Paul McCartney – Memory Almost Full (2008)

Artist: Paul McCartney
Title Of Album: Memory Almost Full
Year Of Release: 2008
Label: The Mail On Sunday
Genre: Classic Rock
Quality: Lossless
Bitrate: FLAC (image+.cue)
Total Time: 00:42:29
Total Size: 326 Mb

01. Dance Tonight – 2:57
02. Ever Present Past – 2:59
03. See Your Sunshine – 3:22
04. Only Mama Knows – 4:20
05. You Tell Me – 3:18
06. Mr. Bellamy – 3:41
07. Gratitude – 3:21
08. Vintage Clothes – 2:24
09. That Was Me – 2:41
10. Feet In The Clouds – 3:26
11. House Of Wax – 5:01
12. The End Of The End – 2:59
13. Nod Your Head – 1:59

Allusion to the digital world though it may be, there’s a sweet, elegiac undercurrent to the title of Paul McCartney’s Memory Almost Full, an acknowledgement that it was written and recorded when McCartney was 64, the age he mythologized on Sgt.
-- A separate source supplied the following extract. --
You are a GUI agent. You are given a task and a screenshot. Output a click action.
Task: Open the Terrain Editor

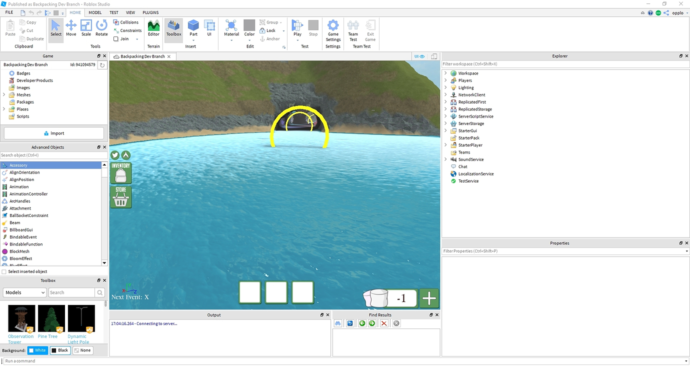(x=154, y=28)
Pepper’s Lonely Hearts Club Band, released almost exactly 40 years before Memory. Certainly, McCartney has mortality on the mind, but this isn’t an entirely unusual occurrence for him in this third act of his solo career. Ever since his wife Linda’s death from cancer in 1998, he’s been dancing around the subject, peppering Flaming Pie with longing looks back, grieving by throwing himself into the past on the covers album Run Devil Run, slowly coming to terms with his status as the old guard on the carefully ruminative Chaos and Creation in the Backyard. But if that previous record was precise, bearing all the hallmarks of meticulous producer Nigel Godrich, Memory Almost Full is startlingly bright and frequently lively, an album that embraces McCartney’s unerring gift for melody. Yet for as pop as it is, this is not an album made with any illusion that Paul will soon have a succession of hit singles: it’s an art-pop album, not unlike either of the McCartney albums. Sometimes this is reflected in the construction — the quick succession of short songs at the end, uncannily (and quite deliberately) sounding like a suite — sometimes in the lyrics, but the remarkable thing is that McCartney never sounds self-consciously pretentious here, as if he’s striving to make a major statement. Rather, he’s quietly taking stock of his life and loves, his work and achievements. Unlike latter-day efforts by Johnny Cash or the murky Daniel Lanois-produced albums by Bob Dylan, mortality haunts the album, but there’s no fetishization of death. Instead, McCartney marvels at his life — explicitly so in the disarmingly guileless «That Was Me,» where he enthuses about his role in a stage play in grammar school with the same vigor as he boasts about playing the Cavern Club with the Beatles — and realizes that when he reaches «The End of the End,» he doesn’t want anything more than the fond old stories of his life to be told.